TLta tarde había caído y en las calles del barrio apenas se veía movimiento. Parecía como que si casi todo el mundo estuviera aguardando el encendido de las luces navideñas protegiéndose del frío en la mesa camilla. En aquella zona de la ciudad, como tantas otras imagino, la vida latía débil: camareros solitarios, tiendas a medio gas y esa sensación de que los parques ya han cerrado sin aguardar a la noche.

Por un momento pensé que paseaba solitario, al borde de las orillas de entonces, convertidas en aceras oscurecidas por el invierno de ahora. Así fue cómo llegué hasta allí, a buscar una bebida caliente mientras aquellos tipos de la barra pasaban la tarde entre cartas y debates futbolísticos acerca de la crisis del Barcelona y el Balón de Oro para Ronaldo .

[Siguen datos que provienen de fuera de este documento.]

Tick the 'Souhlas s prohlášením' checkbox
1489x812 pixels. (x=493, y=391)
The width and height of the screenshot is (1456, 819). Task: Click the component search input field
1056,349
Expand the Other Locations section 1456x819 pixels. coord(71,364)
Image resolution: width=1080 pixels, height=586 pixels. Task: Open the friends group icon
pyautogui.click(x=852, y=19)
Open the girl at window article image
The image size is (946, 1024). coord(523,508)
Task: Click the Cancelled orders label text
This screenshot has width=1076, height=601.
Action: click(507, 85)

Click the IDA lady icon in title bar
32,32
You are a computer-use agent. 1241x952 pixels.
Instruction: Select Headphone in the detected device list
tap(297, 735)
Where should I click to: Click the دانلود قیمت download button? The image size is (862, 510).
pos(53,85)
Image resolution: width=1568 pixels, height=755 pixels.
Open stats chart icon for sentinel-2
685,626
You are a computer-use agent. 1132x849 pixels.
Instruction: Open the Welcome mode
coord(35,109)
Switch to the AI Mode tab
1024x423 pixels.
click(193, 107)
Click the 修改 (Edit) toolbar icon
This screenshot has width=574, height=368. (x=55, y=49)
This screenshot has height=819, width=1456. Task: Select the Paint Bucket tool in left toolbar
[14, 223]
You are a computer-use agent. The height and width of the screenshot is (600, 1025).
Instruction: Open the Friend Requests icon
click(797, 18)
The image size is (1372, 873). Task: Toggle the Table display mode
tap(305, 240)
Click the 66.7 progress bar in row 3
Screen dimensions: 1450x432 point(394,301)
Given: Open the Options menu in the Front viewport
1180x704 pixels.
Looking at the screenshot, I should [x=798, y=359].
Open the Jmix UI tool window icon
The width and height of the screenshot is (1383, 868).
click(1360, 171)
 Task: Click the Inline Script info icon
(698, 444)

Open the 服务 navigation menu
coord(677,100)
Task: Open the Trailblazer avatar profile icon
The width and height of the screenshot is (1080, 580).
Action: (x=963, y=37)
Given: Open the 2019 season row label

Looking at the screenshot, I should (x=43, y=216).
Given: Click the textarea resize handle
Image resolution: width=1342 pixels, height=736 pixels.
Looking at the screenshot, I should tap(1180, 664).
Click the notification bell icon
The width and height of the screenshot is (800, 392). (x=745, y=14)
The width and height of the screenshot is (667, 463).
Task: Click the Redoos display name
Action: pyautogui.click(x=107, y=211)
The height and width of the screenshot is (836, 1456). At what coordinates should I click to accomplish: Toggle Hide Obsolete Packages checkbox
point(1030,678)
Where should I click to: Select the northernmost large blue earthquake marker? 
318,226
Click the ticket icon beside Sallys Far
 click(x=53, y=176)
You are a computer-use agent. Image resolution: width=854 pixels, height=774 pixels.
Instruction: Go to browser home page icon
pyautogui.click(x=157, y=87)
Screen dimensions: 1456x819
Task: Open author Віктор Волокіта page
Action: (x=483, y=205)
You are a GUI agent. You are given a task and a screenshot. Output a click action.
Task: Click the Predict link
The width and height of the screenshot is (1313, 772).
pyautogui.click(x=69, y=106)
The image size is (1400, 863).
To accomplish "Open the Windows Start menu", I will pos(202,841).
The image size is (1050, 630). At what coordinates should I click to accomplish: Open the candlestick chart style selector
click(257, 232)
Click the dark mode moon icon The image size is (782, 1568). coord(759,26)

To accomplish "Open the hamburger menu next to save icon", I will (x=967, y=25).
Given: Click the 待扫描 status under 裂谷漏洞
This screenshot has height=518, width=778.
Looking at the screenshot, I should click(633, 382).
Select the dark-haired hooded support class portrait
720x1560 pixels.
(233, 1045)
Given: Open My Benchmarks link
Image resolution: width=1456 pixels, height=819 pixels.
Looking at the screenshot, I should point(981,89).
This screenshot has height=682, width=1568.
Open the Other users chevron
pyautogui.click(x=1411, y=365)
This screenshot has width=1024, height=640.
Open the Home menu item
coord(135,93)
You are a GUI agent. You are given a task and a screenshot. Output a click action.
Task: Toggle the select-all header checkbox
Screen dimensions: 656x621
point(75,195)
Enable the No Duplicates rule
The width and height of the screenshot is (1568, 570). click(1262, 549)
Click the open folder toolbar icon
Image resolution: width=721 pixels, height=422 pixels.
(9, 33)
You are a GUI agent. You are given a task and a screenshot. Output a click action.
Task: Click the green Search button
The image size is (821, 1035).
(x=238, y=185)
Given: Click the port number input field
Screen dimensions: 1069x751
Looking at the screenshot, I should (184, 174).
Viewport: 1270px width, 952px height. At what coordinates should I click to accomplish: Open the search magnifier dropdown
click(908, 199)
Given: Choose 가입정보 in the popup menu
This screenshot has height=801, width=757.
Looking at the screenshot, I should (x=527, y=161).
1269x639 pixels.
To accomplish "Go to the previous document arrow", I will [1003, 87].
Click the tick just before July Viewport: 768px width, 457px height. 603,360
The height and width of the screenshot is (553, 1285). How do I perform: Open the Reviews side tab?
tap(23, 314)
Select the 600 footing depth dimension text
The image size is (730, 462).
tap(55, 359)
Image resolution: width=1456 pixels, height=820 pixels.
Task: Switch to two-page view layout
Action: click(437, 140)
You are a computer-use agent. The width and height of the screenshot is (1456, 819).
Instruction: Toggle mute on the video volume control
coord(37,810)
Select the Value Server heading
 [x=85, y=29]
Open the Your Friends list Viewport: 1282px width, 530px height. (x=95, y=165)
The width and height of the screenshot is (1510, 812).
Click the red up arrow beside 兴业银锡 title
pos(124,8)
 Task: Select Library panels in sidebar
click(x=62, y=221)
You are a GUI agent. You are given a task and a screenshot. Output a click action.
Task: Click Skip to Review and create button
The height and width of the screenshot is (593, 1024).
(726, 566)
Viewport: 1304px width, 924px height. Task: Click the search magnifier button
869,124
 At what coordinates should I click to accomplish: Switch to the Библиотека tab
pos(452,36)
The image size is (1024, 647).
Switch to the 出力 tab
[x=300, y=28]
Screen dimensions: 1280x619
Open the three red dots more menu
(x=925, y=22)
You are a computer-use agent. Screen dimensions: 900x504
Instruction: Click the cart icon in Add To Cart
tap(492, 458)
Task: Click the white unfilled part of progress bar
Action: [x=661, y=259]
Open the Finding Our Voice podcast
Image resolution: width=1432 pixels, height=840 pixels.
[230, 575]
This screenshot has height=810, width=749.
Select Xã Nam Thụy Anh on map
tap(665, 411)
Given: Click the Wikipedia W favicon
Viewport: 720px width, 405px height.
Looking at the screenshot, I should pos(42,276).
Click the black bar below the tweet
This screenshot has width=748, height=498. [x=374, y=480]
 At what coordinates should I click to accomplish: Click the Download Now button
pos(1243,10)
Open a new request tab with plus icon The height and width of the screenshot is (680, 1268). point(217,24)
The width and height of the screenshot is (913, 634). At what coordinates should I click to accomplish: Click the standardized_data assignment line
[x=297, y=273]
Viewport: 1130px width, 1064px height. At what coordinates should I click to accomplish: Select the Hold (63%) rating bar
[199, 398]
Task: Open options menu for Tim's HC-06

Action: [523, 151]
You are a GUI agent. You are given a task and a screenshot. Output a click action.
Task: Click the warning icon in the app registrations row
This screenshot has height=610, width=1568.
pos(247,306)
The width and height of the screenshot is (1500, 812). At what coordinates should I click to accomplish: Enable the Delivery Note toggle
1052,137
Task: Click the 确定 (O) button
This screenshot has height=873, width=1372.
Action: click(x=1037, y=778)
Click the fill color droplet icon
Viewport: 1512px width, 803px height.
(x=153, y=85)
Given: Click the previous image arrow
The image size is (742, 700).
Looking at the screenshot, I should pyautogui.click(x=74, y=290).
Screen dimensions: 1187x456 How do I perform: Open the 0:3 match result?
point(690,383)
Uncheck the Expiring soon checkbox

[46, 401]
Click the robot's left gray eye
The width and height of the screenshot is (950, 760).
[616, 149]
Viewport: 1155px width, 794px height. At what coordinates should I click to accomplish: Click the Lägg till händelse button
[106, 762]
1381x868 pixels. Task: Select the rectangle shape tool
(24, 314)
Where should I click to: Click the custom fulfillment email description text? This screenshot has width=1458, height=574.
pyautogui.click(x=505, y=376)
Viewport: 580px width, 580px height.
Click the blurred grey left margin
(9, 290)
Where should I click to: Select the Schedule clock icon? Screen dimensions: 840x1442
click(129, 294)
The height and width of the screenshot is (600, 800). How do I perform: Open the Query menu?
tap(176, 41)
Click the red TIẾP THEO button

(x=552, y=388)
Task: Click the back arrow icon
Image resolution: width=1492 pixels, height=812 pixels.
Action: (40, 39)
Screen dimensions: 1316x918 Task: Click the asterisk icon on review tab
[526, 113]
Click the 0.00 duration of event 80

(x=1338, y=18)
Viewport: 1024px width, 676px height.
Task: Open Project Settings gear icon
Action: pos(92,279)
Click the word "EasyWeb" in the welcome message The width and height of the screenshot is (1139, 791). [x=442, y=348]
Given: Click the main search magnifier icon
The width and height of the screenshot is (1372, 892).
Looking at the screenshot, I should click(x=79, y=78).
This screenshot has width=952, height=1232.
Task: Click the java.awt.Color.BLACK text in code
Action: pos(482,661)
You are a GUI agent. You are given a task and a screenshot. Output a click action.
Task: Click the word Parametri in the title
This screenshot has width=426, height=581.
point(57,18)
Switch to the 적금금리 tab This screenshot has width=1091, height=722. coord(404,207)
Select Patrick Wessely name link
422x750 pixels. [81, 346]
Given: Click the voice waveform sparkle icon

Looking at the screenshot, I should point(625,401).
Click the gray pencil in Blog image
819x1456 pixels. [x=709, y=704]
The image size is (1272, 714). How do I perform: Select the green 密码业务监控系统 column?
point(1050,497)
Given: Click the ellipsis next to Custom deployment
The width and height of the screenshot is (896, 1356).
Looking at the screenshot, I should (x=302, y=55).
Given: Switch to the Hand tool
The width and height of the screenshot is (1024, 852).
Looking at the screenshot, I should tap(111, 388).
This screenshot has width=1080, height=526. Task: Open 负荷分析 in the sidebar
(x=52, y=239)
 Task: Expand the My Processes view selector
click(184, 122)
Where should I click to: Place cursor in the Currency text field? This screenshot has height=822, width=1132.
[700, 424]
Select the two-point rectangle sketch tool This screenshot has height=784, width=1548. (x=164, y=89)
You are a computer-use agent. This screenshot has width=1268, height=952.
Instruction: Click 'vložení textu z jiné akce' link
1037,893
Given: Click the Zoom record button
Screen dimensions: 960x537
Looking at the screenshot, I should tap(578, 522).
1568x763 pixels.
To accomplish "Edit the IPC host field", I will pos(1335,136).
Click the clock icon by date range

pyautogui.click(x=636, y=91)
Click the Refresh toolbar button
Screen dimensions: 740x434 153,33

Y fue así cómo descubrí a aquel señor de bigote y pelo blanco que atendía el local con una amabilidad que ya le hubiera gustado a muchos. "Yo normalmente cobro 1,70 por el Cola-Cao, pero a usted se lo pongo a 1,10", me dijo cuando me dispuse a pagar tras haberme dejado para mí solo la lechera con la que rellenaba cafés. Toda una lección de cómo enganchar a un nuevo cliente sin necesidad de más. Me gustó aquel tipo a quien los clientes llamaban Susi , en un bar del barrio cacereño de Moctezuma, ese mismo en el que se respiraba la cotidianeidad de una ciudad que esperaba a la Navidad para dar rienda suelta a la luz de las calles y la diversión de sus vecinos.

Igual que la que sentí perdido por las calles de Llopis, cruzando aparcamientos en las 232 Viviendas y observando, incrédulo, cómo aún existían cabinas que habían sobrevivido al tsunami de los móviles. Una vez más, el barrio me había dado una lección.